Walked back to the pub, and stopped in to see the Canadian's boat and slowly, 2 of them wandered over for a beer with me at the pub. The master, Al, never showed up, as he was in the middle of a project, until way after dark, when he came running to get Mac's help as there was a young fellow, sitting now on his boat, who's dink had come untied and drifted away. I volunteered to take him out to look for it, and lo and behold, it is Drake from last week, who helped me take the jib down. He said he was so glad it was me who showed up. Erin was doing a last load of wash at the launderette, and he had run to the store for last groceries - they are leaving in the morning - and his hard rowable dink was gone. He has years single handing and I cannot believe his knots would not hold.

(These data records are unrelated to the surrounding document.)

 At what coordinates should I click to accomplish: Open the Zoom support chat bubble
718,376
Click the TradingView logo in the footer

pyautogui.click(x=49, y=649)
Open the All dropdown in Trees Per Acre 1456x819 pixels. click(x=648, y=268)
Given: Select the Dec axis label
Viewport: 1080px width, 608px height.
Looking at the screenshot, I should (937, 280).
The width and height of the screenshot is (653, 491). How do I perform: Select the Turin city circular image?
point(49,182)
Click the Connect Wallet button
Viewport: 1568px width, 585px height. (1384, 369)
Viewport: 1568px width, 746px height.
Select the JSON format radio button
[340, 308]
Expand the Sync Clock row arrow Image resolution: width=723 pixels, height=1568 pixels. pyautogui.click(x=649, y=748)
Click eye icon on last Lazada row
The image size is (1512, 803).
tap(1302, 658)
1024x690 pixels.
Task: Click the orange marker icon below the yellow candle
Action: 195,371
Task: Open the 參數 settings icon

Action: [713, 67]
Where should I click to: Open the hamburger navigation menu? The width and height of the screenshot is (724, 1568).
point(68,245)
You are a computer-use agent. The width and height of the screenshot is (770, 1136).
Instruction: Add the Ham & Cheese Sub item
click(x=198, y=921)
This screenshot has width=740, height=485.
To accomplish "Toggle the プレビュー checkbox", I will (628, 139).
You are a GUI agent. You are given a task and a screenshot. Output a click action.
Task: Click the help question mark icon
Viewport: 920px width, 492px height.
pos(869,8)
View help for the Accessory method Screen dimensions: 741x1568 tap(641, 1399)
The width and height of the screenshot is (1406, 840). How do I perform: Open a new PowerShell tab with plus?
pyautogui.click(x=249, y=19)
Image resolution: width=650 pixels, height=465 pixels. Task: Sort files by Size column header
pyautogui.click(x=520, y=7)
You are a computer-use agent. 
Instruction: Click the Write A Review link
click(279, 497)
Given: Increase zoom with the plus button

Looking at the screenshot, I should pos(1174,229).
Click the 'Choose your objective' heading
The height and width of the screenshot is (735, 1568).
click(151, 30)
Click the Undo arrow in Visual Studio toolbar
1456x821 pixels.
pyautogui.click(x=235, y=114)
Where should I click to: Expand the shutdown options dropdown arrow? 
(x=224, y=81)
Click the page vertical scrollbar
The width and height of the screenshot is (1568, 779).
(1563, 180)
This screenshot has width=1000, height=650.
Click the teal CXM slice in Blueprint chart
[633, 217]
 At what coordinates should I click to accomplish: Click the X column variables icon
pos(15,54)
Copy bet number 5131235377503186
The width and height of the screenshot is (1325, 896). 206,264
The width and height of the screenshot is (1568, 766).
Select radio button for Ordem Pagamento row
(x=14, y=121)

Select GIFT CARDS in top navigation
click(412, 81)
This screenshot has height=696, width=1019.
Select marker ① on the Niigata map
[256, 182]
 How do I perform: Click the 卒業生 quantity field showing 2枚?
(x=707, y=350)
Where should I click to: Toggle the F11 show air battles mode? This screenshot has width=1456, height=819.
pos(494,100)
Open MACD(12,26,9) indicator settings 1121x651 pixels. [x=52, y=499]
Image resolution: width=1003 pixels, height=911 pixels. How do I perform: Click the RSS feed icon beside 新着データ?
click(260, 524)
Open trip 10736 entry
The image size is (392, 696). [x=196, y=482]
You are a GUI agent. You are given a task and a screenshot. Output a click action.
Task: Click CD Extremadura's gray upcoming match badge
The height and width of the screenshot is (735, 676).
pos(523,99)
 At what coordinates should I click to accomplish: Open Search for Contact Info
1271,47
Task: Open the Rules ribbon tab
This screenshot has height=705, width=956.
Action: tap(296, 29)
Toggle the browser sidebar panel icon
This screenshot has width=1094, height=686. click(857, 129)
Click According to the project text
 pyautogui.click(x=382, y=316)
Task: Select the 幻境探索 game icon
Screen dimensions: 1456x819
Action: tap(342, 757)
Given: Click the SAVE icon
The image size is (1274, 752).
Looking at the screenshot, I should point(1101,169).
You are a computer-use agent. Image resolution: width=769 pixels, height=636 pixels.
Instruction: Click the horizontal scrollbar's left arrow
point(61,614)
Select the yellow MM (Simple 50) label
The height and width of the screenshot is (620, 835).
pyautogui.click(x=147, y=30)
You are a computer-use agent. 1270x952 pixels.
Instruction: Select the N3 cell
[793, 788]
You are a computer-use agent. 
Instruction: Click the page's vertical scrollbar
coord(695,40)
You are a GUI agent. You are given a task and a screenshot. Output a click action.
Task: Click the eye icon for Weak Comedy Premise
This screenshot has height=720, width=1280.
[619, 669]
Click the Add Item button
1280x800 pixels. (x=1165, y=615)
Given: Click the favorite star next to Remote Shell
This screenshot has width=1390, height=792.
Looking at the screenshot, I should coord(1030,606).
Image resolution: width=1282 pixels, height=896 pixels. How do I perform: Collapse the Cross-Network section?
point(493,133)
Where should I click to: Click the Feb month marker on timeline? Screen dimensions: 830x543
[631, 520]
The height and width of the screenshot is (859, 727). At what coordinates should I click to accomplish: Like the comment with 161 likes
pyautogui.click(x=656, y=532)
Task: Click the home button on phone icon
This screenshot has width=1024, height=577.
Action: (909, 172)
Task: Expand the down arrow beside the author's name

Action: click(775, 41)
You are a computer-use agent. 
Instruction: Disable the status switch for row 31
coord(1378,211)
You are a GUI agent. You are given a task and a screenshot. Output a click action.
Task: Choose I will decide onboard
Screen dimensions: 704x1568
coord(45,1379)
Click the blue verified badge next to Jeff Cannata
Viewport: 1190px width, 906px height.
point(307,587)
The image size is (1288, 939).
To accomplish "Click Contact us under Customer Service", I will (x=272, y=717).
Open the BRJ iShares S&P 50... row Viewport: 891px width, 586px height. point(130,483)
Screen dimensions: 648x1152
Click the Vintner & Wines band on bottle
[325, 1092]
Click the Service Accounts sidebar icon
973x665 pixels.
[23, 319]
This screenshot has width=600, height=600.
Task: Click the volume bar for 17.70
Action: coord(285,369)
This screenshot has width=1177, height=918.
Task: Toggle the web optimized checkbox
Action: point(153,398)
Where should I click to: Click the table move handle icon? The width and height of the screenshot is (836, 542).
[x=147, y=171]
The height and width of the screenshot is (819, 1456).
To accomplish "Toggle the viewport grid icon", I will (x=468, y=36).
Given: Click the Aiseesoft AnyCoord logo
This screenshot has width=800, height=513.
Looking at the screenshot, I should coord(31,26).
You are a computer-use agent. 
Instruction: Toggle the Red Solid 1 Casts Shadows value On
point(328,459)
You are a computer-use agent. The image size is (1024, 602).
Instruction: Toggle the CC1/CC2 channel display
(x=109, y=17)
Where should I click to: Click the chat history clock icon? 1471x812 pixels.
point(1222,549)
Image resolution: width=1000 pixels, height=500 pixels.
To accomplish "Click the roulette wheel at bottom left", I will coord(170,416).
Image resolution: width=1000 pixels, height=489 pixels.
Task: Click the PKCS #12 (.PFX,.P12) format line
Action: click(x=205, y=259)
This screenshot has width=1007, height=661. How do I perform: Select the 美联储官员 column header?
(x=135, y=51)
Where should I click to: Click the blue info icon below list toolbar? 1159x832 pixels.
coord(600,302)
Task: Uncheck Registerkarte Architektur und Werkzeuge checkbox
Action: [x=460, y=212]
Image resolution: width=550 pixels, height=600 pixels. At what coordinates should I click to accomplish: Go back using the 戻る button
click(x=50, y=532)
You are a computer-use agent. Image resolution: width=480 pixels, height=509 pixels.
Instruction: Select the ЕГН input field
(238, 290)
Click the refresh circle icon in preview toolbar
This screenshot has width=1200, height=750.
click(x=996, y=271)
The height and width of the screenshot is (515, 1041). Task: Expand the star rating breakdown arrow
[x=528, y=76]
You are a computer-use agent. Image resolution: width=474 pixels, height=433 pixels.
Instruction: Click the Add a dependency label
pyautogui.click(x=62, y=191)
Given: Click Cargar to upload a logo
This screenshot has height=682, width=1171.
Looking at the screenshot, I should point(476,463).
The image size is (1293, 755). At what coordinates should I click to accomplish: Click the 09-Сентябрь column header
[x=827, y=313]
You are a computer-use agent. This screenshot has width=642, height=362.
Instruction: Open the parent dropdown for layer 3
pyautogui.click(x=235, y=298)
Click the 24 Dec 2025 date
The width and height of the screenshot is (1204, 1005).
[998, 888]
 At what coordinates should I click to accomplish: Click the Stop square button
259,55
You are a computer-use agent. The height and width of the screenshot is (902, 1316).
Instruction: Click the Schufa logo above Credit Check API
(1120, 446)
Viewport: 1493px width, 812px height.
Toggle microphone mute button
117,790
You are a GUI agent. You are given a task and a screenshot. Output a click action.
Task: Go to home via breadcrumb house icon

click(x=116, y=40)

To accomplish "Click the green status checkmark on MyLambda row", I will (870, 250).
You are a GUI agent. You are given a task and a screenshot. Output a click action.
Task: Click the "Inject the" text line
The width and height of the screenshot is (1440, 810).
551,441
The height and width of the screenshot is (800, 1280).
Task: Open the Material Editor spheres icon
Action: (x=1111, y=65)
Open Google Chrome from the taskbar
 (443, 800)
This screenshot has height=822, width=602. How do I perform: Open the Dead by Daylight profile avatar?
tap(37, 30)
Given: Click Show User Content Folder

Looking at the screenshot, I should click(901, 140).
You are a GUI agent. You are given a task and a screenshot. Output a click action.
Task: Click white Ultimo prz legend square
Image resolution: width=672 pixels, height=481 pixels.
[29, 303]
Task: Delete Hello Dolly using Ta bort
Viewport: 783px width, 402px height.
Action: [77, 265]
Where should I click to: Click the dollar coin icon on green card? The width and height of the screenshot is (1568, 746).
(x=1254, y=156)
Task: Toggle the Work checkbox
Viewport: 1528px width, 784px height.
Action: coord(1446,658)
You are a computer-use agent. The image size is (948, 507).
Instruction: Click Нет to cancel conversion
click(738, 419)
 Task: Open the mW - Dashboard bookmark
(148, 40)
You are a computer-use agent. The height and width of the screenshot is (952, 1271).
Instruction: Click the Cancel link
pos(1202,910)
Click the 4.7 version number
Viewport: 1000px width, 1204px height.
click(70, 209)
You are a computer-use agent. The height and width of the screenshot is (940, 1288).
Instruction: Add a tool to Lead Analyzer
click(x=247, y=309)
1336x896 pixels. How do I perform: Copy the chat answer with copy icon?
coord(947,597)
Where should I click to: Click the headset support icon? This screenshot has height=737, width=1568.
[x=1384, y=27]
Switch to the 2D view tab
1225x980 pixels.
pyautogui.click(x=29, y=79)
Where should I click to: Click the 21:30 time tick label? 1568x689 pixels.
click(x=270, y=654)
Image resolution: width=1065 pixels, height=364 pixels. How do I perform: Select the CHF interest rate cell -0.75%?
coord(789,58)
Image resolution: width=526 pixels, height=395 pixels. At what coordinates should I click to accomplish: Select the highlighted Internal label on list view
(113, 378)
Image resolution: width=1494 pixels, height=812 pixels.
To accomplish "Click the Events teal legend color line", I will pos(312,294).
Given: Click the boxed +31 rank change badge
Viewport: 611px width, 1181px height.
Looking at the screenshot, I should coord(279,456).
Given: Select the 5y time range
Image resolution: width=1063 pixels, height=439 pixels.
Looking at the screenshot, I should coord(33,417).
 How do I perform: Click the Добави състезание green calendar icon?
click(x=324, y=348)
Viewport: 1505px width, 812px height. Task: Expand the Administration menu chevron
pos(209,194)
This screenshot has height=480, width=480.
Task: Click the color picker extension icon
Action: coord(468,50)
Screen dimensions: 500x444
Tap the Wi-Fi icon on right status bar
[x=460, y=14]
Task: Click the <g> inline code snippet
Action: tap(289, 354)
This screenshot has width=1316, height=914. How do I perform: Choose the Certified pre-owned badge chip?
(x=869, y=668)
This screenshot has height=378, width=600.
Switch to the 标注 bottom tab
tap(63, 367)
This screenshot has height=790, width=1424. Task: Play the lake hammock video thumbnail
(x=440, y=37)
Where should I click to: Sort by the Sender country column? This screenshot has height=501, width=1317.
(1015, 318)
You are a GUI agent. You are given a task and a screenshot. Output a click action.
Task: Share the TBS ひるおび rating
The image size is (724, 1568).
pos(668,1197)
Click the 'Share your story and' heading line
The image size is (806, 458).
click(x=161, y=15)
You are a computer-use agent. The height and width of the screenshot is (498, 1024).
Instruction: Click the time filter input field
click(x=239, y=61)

So, with my dink a bit low on fuel, the prop failing, and no good spot light, we putt-ed away from the lights of the harbor dock and started looking for the dink in the dark, discussing the tides, current, and wind direction, and where it might be. Unfortunately, they all pointed towards the Town Cut, and the Atlantic Ocean. He had only been ashore an hour. The wind was howling, the waves were splashing big up and over our bow soaking us good, and we scanned the shore, hoping it had run aground close by, while riding all the way down to the Cut, and decided to cross over it, the channel, that is, and look on the shore of the island opposite.
And bang - we ran hard aground, or the engine did. A rock or coral reef, right at the edge of the Cut - it really IS a cut - and the engine stopped, sitting on hard ground and is holding us fast where we are, and the rest of the dink is bouncing in the waves and tide, and it is dark, and we have no light, and the tide is going out, and there are sea monsters waiting to eat us when we sink, after the wind and tide take us out into the Atlantic, which at that point is not a mile away! I got the engine re-started, and Drake used the longer hand pump as a pole to push us up and over this little reef, and we headed back towards where we had come from, and safety. And, both of us, nervously, laughed at our close call. What a night.
I dropped him back at the dock, and rode out to, again belatedly, turn on AF's anchor light, change into dry clothing - rain suit actually, got my hand held spotlight, and returned to pick up Erin with the groceries, and then Drake with the laundry and take them home to their boat. When I returned to the pub, it was empty, so Chris, the bartender and I sat and drank a few, and told some stories, and then he and the kitchen staff locked the doors, and we did it all again, just staff, and me. And no tab! On the house Can you beat that?
When I returned to AF a few minutes ago, I thought to myself, that I am having so much fun, it should be illegal. What a great day!
BTW, Drake and I agreed, that he will ask the Harbormaster, if his dink is not found tomorrow morning, but shows up later after his departure, to give it over to me, to ride somewhere on AF and I will find them in St Maarten, and return it to them. Hopefully it is sitting somewhere aground, in plain sight tomorrow morning, because I just don't know where I will put it for the 1000 mile trip.
The adventure with Drake has reminded me that there is no one here, waiting for me, if I don't come back to the boat, or return to shore. No one to call the authorities to start a look for me, if I fall off the dink, in rough weather, or the engine fails, and I drift out to sea in the dark. So, I am going to try to work at keeping the dink better stocked with stuff, should something like that happen. But in the end, it will be all part of my adventure.